=== Task input ===

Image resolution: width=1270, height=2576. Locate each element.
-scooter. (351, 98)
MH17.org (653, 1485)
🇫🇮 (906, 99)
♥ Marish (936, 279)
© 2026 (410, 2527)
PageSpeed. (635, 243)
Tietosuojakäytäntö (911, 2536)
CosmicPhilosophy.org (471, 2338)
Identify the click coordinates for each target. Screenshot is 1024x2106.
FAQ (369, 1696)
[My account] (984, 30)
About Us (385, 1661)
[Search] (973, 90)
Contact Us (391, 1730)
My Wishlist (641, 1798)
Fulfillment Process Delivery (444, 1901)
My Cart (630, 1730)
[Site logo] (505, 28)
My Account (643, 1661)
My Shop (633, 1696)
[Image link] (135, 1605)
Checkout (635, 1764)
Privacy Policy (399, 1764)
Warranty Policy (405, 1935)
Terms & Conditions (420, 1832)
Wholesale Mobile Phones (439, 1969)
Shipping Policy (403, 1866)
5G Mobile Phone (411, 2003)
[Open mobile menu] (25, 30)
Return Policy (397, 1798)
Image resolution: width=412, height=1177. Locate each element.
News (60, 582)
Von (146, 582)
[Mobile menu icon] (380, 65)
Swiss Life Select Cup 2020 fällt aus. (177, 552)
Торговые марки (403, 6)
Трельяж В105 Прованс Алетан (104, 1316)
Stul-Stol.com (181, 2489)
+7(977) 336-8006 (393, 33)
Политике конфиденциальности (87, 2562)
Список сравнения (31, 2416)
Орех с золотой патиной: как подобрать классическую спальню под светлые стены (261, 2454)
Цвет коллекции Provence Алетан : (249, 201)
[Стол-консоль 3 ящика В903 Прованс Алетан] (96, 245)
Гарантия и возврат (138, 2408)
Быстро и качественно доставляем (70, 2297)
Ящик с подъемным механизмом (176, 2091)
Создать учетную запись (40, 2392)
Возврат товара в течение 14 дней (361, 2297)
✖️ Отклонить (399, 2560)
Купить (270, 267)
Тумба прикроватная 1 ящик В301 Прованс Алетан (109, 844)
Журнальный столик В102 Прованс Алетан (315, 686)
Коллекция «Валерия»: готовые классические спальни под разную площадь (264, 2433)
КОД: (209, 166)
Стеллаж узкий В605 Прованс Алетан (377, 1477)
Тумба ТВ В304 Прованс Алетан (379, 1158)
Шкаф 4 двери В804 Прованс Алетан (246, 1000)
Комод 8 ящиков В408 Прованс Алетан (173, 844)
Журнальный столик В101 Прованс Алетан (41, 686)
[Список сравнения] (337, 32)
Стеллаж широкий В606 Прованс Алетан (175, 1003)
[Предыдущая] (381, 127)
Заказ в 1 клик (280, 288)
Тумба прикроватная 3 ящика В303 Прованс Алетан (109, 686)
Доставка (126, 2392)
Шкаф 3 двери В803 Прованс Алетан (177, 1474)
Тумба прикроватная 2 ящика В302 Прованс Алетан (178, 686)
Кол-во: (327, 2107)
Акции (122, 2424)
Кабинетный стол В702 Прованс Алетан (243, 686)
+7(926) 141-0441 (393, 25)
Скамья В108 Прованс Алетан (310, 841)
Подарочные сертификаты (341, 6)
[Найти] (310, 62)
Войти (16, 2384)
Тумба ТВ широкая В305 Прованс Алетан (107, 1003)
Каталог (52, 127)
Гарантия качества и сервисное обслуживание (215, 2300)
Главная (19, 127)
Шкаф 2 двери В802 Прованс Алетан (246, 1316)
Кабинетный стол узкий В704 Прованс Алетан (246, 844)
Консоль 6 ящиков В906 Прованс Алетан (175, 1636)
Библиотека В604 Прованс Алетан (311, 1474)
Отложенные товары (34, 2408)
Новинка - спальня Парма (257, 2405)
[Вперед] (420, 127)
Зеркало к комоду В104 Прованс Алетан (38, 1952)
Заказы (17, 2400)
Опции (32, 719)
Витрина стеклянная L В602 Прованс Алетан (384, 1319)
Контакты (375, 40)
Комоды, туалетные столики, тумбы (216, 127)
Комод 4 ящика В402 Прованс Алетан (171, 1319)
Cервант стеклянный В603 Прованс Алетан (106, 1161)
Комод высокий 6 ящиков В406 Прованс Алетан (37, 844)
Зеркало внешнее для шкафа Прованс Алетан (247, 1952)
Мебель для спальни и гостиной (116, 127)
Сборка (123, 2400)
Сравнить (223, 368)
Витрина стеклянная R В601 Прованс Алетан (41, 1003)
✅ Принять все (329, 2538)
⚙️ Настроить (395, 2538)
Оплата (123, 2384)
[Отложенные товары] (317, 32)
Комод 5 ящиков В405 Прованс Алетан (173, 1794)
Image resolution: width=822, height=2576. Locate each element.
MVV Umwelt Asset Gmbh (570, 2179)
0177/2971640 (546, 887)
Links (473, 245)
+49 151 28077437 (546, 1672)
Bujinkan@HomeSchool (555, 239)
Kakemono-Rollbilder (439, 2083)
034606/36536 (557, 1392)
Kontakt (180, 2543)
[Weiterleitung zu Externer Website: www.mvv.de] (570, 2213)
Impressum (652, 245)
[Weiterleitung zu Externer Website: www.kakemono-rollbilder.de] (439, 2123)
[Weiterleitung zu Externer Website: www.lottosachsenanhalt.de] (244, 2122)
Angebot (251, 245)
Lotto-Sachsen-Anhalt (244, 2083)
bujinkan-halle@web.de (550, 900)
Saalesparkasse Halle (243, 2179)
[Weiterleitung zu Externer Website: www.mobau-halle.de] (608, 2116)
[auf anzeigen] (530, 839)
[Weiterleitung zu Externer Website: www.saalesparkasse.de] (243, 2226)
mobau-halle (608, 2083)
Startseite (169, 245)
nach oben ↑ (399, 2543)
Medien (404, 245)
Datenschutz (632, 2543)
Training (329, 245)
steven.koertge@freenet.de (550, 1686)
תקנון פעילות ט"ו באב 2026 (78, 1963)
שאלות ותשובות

===

» To do
In the records above, find each line that holds the word "Зеркало"; copy all such lines.

» Output for this exercise
Зеркало к комоду В104 Прованс Алетан (38, 1952)
Зеркало внешнее для шкафа Прованс Алетан (247, 1952)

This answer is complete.